Requirement 1 ▸ In the article, rewrite the part that opens with the words "I loved new" and closes with "student moves on.", using "workflows" in place of "pipelines".

Source text ▸
I trained a model. What is next?

11 minute read

I participated in machine learning (ML) competitions at Kaggle and other platforms to build machine learning muscles. I was 19th in the global rating, got Kaggle Grandmaster title.

Every ML challenge ended with new knowledge, code, and model weights.

I loved new learnings but ignored the value that old ML pipelines could bring. Code stayed in private GitHub repositories. Weights were scattered all over the hard drive. In the end, all of them were deleted.

The situation is not unique to Kaggle. Same story in academia. The student trains a model, writes a paper. After it is accepted to the conference, pipelines are abandoned, training artifacts deleted and student moves on.

This article will talk about small steps that you can do after the end of every ML challenge.

These steps will:

  • Boost technical knowledge.
  • Build a personal brand.
  • Improve career opportunities.
  • Make the world a better place :)

As an example, I will use the repository https://github.com/ternaus/retinaface

It was not a part of a Kaggle challenge but was created to illustrate the story.

+5 min: Release code to the Public GitHub repository

Most likely, code is already at GitHub, but in a private repo.

What will you lose if you will make it public?

There are situations when private should stay private, but in your pet project, your Kaggle solution, or your paper, it may not be the case.

The most common obstacle that I have seen: people assume that all public code should be perfect and that they will be judged if it is not the case.

In reality, no one cares. Just do it. Release it as is, without any polishing.

Making code public is an important psychological step. Releasing non-perfect code is a confident, bold move.

Besides, all later steps are based on this one.

Example: https://github.com/ternaus/retinaface

+20 min: Improve readability.

You can improve the readability of your python code by adding syntax formatters and checkers.

It is not hard and not time-consuming. Checkers and formatters will not transform bad code into good, but the readability will go up. Think about fixing syntax as about basic hygiene. It is like brushing your teeth, but for the code.

I wrote a blog post on the topic called Nine Simple Steps for Better Looking python code. Feel free to check it out.

Step 1: configuration files

Add these files to the root of your repository.

Step 2: requirements

Install the required libraries with

pip install black flake8 mypy

Step 3: black

There are 100500 ways to format the code. Formatters like black or yapf modify the code to satisfy a pre-defined set of rules.

It is easier to read codebase that has some standards. When you work on the code for hours and need to switch a context between different coding styles, it drains “willpower energy” — no need to do it without a good reason.

Running

black .

will reformat all python files to follow the set of rules by black.

Step 4: flake8

Running

flake8

will not modify the code, but will check code for syntax issues and output them to the screen.

Fix them.

Step 5: mypy

Python does not have mandatory static typization, but it is recommended to add types to the function arguments and return types.

For example:

class MyModel(nn.Module):
    ....

def forward(x: torch.Tensor) -> torch.Tensor:
    ....
    return self.final(x)

You should add typing to the code.

  1. It makes it easier to read the code.
  2. You can use the mypy package to check arguments and function types for consistency.

After updating the code run mypy on the whole repo:

mypy .

If mypy found issues - fix them.

Requirement 2 ▸ Please copy out the part of the listing that opens with the line containing "Task: Open the default preset dropdown" and closes with the line containing "Action: pos(282,25)", keeping every line unchanged.

Supplied data ▸
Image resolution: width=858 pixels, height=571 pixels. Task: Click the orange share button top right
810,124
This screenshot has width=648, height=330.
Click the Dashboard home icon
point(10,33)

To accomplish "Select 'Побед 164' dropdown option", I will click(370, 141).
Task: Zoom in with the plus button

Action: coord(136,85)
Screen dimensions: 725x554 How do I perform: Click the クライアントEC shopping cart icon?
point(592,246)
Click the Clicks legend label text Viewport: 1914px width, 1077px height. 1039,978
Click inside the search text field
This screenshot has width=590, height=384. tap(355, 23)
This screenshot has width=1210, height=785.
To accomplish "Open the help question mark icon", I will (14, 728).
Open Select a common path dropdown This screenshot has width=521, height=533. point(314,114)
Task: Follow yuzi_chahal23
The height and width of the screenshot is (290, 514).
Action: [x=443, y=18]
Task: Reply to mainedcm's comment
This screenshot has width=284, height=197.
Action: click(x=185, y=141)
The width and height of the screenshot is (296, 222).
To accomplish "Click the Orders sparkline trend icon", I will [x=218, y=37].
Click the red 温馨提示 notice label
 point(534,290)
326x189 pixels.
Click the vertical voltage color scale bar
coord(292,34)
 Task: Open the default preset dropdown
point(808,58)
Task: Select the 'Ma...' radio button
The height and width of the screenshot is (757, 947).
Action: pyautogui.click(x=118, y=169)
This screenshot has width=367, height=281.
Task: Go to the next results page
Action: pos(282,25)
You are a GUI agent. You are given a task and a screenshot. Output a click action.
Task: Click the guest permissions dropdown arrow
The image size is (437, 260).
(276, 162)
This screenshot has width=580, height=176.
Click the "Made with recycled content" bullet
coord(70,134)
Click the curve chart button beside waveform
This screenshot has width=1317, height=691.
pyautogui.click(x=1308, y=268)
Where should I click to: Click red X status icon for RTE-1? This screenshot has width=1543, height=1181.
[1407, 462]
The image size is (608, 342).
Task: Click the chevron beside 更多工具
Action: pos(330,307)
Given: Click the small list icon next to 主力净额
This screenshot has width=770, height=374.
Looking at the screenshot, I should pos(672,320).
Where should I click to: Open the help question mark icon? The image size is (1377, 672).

Solution 1 ▸
I loved new learnings but ignored the value that old ML workflows could bring. Code stayed in private GitHub repositories. Weights were scattered all over the hard drive. In the end, all of them were deleted.

The situation is not unique to Kaggle. Same story in academia. The student trains a model, writes a paper. After it is accepted to the conference, workflows are abandoned, training artifacts deleted and student moves on.

Solution 2 ▸
 Task: Open the default preset dropdown
point(808,58)
Task: Select the 'Ma...' radio button
The height and width of the screenshot is (757, 947).
Action: pyautogui.click(x=118, y=169)
This screenshot has width=367, height=281.
Task: Go to the next results page
Action: pos(282,25)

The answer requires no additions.